- Talhuwen Location in French Guiana
- Coordinates: 3°22′54″N 54°03′01″W﻿ / ﻿3.38167°N 54.05028°W
- Country: France
- Overseas region: French Guiana
- Arrondissement: Saint-Laurent-du-Maroni
- Commune: Maripasoula

Government
- • Chief: Kawet Sintaman

Population (2009)
- • Total: 110

= Talhuwen =

Talhuwen, also spelt as Taluwen, Taluhen and Taluen, is a Wayana village situated on the Lawa River in French Guiana.

== Education ==
Talhuwen features the only primary school in the immediate vicinity. Children from the villages of Kawemhakan and Kumakahpan, which both lie on the other side of the river in Suriname, are transported every day by boat to the school.

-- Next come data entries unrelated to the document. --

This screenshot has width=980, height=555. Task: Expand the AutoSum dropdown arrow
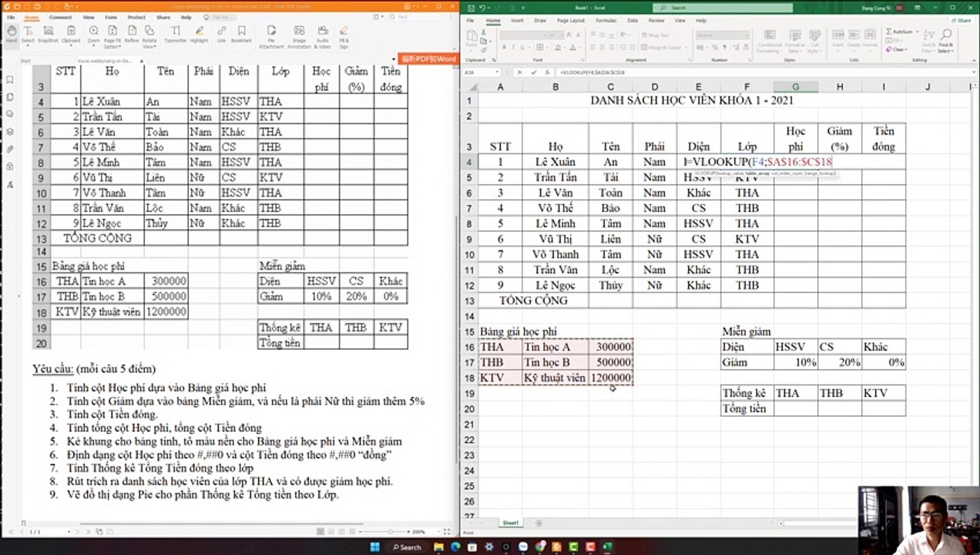click(917, 32)
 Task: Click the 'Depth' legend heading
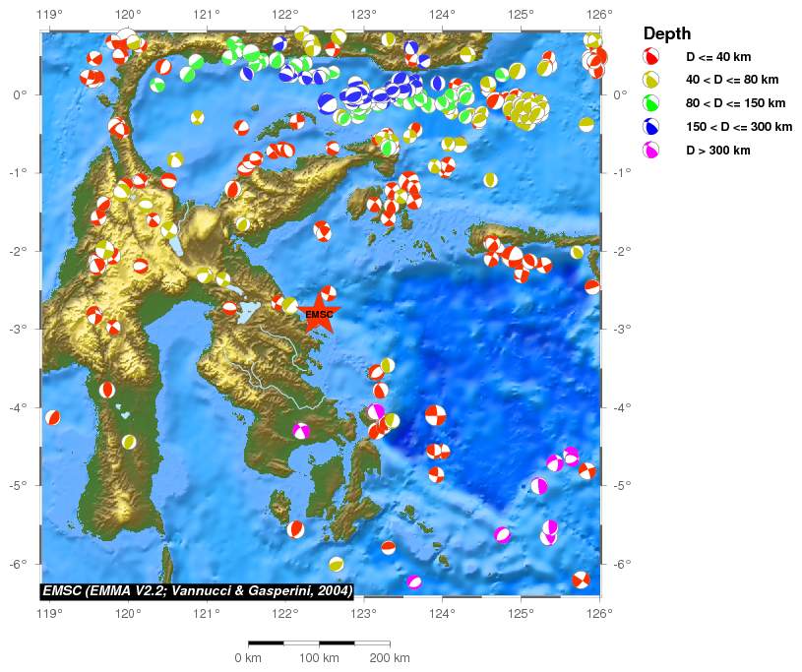pos(666,33)
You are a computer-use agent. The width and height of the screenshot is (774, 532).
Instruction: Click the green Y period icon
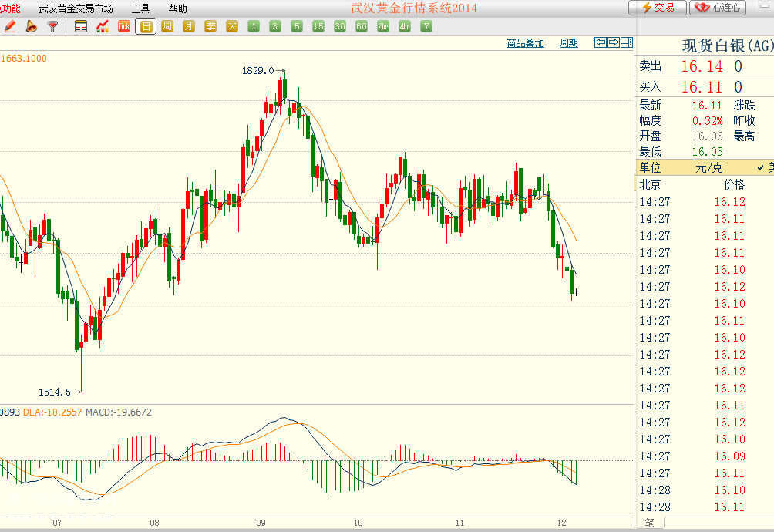pyautogui.click(x=426, y=26)
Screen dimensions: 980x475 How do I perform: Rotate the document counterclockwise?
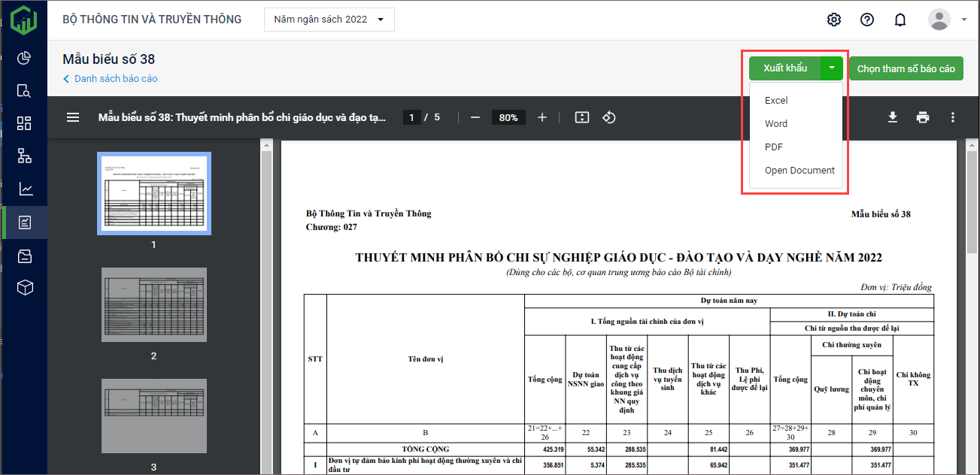[x=610, y=117]
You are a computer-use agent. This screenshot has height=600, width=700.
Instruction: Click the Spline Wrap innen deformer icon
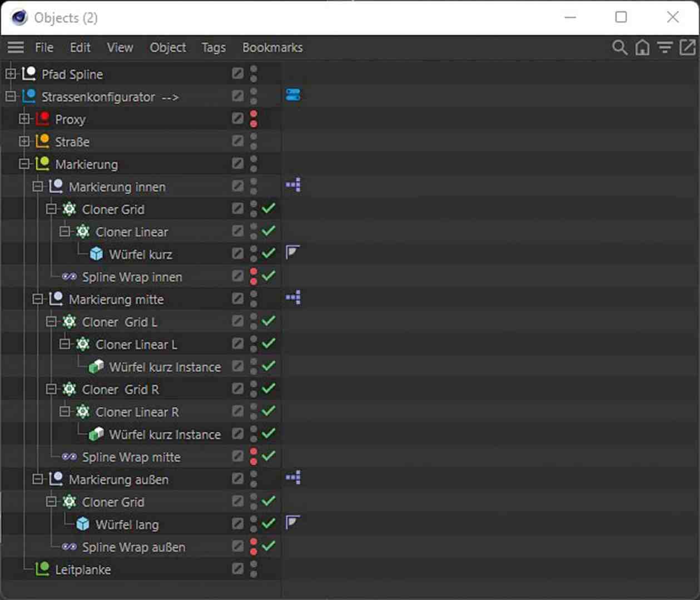click(x=70, y=276)
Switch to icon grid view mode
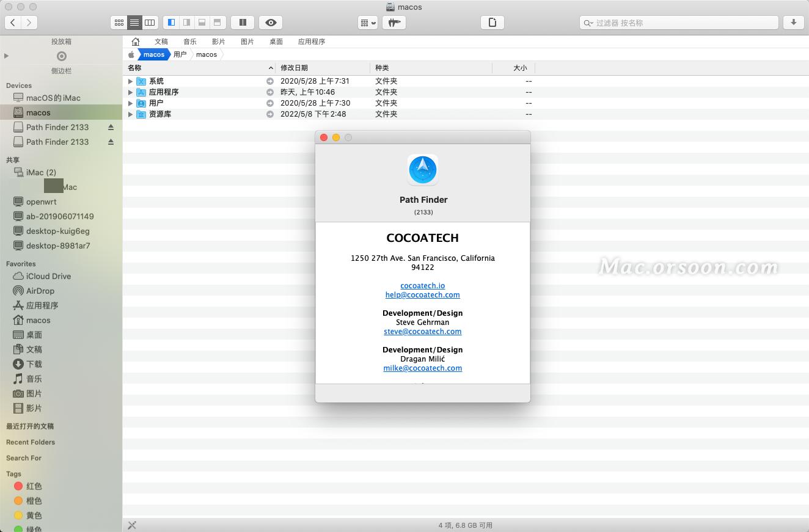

The school in Talhuwen was inaugurated in 1991 as an annex to the school in Kulumuli, which itself was established in 1973 by the French teacher Jean-Paul Klingelhofer. The school was extended in 2004.

== Geography ==
Talhuwen lies opposite the island on which Kulumuli is situated and has on the landside merged with the villages of Epoja and Alawataimë enï. In the 1990s, a village by the name of Esperance was founded between Talhuwen and Epoja by Wayana migrating from Suriname.